Sunday, April 28, 2013

America's 'pivot' and North Korea





Tensions have reached unprecedented levels in the Asia-pacific region, ever since North Korea tested a long range rocket in December 2012, which put a satellite into space. Subsequent sanctions by the UN led to North Korea conducting an underground nuclear test on the 12 February 2013, its third in seven years. This resulted in fresh sanctions on Pyongyang by the UN and set the stage for aggressive statements and actions by both Washington and Pyongyang. Events have now escalated with the US dispatching two additional destroyers to the region, as well as sending missile defense units to Guam. North Korea reciprocated by scrapping the Korean War armistice, threatening to attack both the US and South Korea with military strikes and declared it has entered into a state of war with South Korea.

The aggressive statements by the North Korean leader Kim Jong-un led to the US escalating tensions through a number of provocative actions in its annual US-South Korea military exercises, which included the dispatch of a pair of nuclear-capable B-2 stealth bombers on a training mission over the Korean peninsula. US officials described this as a way of underscoring the US commitment to its longstanding regional allies, Japan and South Korea. This is a departure for the US who usually calls for calm when North Korea ratchets up aggression and in the past has almost always called for talks to defuse tensions. On this occasion the US responded to each North Korean provocation with a stronger signal of its own.

The US signed a new military agreement with South Korea that will see more US troops on the Korean peninsula due to provocations by North Korea.[1] “This allows both nations to jointly respond to the North's local provocations, with the South taking the lead and the US in support,” Kim Min-Seok said. “It will have the effect of preventing the North from daring to provoke us.”[2] The existing agreements between the US and South Korea allow for US intervention should a full-scale conflict break out. There is no provision for support in the case of a low-level incident, which is what takes place most of the time. The US provoked North Korea in order to bolster its presence in the region and increase its military footprint as it continues its ‘pivot’ to the Asia-Pacific. This is why Obama reiterated:“Washington has an obligation (to) defend the homeland (and) reassure South Korea and Japan that America’s defense commitments remain firm.”
North Korea has followed suit and continues to increase aggressive and unpredictable behaviour giving the impression that it is capable of doing anything, including using nuclear weapons, all in the hope of winning concessions at the negotiating table. With each provocation from the US, North Korea reciprocated with more saber rattling. With the US pivot to Asia in full swing more and more US military hardware is making its way to the region and the official justification for this is North Korea.

Since North Korea began conducting nuclear tests, the US position has been that Pyongyang should immediately stop as this is not favorable for regional peace and security. In 1994 an agreement was reached between the US and North Korea regarding North Korea’s nuclear reactors. This agreement called for North Korea to bring to halt its nuclear programme and shut down its reactors.
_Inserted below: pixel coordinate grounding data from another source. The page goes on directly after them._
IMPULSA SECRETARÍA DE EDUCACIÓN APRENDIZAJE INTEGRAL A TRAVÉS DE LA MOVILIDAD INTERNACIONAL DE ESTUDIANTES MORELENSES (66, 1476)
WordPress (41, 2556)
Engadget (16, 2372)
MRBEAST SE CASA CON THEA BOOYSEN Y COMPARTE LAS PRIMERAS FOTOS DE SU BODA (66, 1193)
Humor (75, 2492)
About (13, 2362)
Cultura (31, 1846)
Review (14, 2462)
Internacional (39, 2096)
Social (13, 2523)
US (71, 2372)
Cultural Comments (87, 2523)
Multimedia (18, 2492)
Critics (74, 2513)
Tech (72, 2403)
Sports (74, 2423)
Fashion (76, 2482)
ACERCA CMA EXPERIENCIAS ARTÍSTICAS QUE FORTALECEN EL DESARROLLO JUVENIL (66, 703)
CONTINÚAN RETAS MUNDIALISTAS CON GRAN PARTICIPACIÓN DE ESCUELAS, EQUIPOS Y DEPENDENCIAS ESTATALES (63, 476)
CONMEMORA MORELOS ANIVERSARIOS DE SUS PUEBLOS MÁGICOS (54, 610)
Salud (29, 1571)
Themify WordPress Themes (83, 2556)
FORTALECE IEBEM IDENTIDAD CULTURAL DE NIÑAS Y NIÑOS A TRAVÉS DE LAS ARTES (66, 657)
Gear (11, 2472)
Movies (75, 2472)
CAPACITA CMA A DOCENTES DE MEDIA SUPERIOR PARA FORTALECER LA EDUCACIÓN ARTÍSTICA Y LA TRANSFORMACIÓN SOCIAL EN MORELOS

This was in exchange for the US supplying two light-water type reactors. But the US failed to honor its part of the promise and North Korea resumed its nuclear activities. This has been the case ever since, the US offers a range of promises which do not materialize so North Korea continues with its nuclear programme.
The North Korean Nuclear weapons stand-off with the US is a direct result of US attempts to contain China. Ever since North Korea began conducted nuclear tests both China and the US have pursued multilateral talks, but both nations are looking achieve different objectives. China has worked for the reunification of North and South Korea, whilst the US has acted as an obstacle to this. The statements from such meetings have been contradictory where China has been pessimistic about the talks with distance on most issues whilst the US has continually remarked successful negotiations. As one policy paper: outlined “These U.S. troops are in the region not simply to fight the "terrorist groups" causing local instability, but to enhance U.S. military control over territory in the South China Sea. This strategic area with vast potential oil reserves sits aside the shipping lanes to the Middle East and offers access to much of Southeast Asia. The expanded U.S. presence and nascent military alliances with Southeast Asian nations exacerbates Chinese anxieties and impedes independent accords among Asian states through such mechanisms as the ASEAN Regional Forum.”[3]

The US has already begun calming matters. The visit of Indian Joint Secretary and Head of East Asian Affairs Gautam Bambawale to Pyongyang, which was conducted in secrecy, suggests a process of de escalation is afoot. Stratfor outlined his visit did not follow normal protocols and appears to have been planned within the last week or so. Stratfor believes Washington may have pushed for Bambawale to visit North Korea, in advance of his April 15 visit to Beijing, to help defuse the situation on the peninsula. Soon after this visit the US has confirmed it will delay the test of its intercontinental Ballistic missile (ICBM) in order to defuse tensions.[4] Although the rise in tensions in the North Korean crisis are from the recent long range missile testing they can also be seen in light of the fact that North Korea carries far reaching implications amongst the leading nations, its crucial positioning in the area proves to carry great geopolitical vantage especially to those intended on spreading their influence in the region.